This 4th Space Council decision came with a bit of a thud, however, because only a few days earlier the Commission was forced to change direction on a key program, concluding that development of the Galileo satellite navigation project had stalled.
In the lead up to the Space Council, the European Commission produced an April paper on space policy which outlined 12 key actions for European policymakers, including new research and development projects, coordinating EU member state programs and developing a joint strategy for international relations in space. An impact assessment accompanying the paper described the importance and size of the European space industry, including satellite applications, launch vehicles and space science and stressed that the manufacturing and service industries need a stable and clear regulatory framework — a message that cannot be repeated too often!

This impact assessment also dubbed Galileo “the first flagship of the European Space Policy.”
But the satellite navigation program has been troubled since its launch in April 2001. The framework for Galileo was to be a “public-private partnership” involving a consortium of private European companies. Public institutions have invested 2.5 billion euros ($3.4 billion) in development since the program’s inception, with the consortium in charge of development expected to fund two-thirds of the cost and recoup its investment by operating the system and charging fees.

In the short time between the April paper and the 4th Space Council, however, the European Commission was confronted with the need to reassess the entire program. That reassessment, laid out in a May 16 paper entitled “Galileo at a Cross-Road,” was harsh.

The Commission found that the program had accumulated a delay of five years from its initial schedule; development was facing substantial delays and cost overruns; technological complexity had been underestimated; and under current conditions, deployment could not be anticipated before 2014 or later.

The harshest language was directed at the industrial structuring of the program. The current industrial organizations, according to the European Commission, “are neither efficient nor capable of reaching decisions….” In fact, negotiations with the consortium responsible for the private input to the program showed no “credible evidence of a commitment to proceed.”
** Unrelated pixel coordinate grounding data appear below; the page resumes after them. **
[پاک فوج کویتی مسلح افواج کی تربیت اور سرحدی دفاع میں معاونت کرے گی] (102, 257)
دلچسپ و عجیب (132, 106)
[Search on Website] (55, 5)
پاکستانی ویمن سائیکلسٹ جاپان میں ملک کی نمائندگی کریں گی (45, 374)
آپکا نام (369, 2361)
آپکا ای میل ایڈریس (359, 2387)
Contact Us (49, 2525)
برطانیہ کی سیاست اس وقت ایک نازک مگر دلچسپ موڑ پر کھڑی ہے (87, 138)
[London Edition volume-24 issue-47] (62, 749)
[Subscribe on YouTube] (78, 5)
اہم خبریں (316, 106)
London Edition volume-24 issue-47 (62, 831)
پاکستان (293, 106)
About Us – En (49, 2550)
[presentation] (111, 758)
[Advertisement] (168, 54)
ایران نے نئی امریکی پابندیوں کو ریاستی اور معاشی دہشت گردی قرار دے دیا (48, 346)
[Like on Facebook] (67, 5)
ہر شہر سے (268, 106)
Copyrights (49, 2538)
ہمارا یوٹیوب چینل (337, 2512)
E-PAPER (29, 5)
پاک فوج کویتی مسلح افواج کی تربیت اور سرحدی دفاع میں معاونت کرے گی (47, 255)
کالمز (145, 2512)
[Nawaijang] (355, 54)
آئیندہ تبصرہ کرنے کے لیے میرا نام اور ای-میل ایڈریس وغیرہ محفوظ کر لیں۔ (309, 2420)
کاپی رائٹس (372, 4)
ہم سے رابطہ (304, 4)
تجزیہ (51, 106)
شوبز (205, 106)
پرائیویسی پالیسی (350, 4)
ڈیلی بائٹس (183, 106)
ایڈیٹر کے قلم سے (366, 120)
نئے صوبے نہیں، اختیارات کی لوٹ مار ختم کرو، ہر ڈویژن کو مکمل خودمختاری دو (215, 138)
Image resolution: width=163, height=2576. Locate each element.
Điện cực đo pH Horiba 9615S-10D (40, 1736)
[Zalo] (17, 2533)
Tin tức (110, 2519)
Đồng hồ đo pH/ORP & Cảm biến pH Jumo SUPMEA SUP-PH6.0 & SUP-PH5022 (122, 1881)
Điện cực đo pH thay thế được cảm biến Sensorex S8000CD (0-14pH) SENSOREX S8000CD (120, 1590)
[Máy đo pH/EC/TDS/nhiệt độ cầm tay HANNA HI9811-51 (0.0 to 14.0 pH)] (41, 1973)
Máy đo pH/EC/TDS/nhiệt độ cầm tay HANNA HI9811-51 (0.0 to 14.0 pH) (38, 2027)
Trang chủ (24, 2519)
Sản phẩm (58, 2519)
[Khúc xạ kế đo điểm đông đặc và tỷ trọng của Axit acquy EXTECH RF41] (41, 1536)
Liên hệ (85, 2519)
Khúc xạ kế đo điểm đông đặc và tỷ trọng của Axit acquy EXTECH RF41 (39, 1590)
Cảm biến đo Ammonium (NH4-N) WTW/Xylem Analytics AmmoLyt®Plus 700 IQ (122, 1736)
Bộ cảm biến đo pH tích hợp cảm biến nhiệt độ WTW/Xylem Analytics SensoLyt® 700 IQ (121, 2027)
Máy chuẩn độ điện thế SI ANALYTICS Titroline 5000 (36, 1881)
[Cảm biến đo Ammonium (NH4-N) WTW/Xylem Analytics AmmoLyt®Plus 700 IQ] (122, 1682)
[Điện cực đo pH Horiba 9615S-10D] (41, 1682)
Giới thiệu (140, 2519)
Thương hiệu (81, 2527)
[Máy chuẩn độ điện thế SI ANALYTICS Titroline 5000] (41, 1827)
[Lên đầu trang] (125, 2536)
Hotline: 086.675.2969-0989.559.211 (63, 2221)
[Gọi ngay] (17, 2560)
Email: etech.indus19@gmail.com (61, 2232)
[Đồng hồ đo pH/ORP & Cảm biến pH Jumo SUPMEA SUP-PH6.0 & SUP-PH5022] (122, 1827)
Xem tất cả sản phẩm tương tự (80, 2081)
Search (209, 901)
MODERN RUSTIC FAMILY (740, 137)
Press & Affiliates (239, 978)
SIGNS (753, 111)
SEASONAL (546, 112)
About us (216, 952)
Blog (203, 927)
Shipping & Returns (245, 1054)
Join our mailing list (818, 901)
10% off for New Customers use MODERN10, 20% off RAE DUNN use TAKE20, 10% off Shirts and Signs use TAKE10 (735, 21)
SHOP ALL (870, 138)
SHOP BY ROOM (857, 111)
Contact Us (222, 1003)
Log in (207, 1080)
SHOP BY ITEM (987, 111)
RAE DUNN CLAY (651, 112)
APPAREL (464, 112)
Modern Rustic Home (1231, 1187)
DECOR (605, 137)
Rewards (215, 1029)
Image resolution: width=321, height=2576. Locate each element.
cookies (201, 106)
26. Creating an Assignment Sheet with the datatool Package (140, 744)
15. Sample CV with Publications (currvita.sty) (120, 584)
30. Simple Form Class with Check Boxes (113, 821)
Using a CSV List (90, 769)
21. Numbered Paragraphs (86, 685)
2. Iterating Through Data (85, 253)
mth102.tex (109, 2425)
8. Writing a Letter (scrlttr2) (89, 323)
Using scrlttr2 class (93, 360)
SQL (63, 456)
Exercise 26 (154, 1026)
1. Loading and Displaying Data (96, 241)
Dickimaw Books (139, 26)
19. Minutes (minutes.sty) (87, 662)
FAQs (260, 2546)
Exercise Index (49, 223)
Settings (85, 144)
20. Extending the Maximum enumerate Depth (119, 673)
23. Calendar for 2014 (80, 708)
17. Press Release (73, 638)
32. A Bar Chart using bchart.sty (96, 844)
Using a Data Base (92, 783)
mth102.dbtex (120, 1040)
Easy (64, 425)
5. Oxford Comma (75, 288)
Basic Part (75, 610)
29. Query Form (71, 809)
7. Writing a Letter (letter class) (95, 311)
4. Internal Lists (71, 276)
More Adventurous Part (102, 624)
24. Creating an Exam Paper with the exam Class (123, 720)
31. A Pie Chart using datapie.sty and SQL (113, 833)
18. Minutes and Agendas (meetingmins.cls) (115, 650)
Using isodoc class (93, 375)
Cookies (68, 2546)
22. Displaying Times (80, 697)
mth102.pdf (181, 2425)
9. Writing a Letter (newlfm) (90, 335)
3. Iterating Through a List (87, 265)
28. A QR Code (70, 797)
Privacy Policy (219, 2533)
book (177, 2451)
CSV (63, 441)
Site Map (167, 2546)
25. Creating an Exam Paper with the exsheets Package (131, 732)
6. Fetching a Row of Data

The European Commission remains convinced that Europe needs its own satellite navigation system to avoid depending on foreign systems, but on the basis of its assessment, the Commission invited the Council and the European Parliament to end negotiations with the industrialists and shift to public funding of the deployment stage. The original technical plan for a 30-satellite constellation should be retained to avoid crippling delays, but now the proposed system would be deployed and owned by the EU, with private involvement in operations beginning in 2010 and full service provision starting by end of 2012.

Substantial questions will remain even with what the European Commission calls the new profile for Galileo. If the EU is to own the system at the outset, new tools for governing the system must be developed. The Commission is talking of public investments of billions of additional euros, which may require new financing mechanisms. And these issues must be juggled as the program continues toward the 2012 target date.

The resolution that came from the 4th Space Council does not respond to the May paper, which was issued less than a week before the Council meeting. Instead, the resolution from the meeting contains a fairly bland statement supporting joint efforts of European institutions, ESA and industry to establish a “commercially sustainable global civil navigation satellite system under European civil control.” Galileo is mentioned by name a few additional times, but it is not a focus and no longer appears to be a first flagship.

Europe now has a space policy but needs to revamp and redefine what was to be the first element of that policy.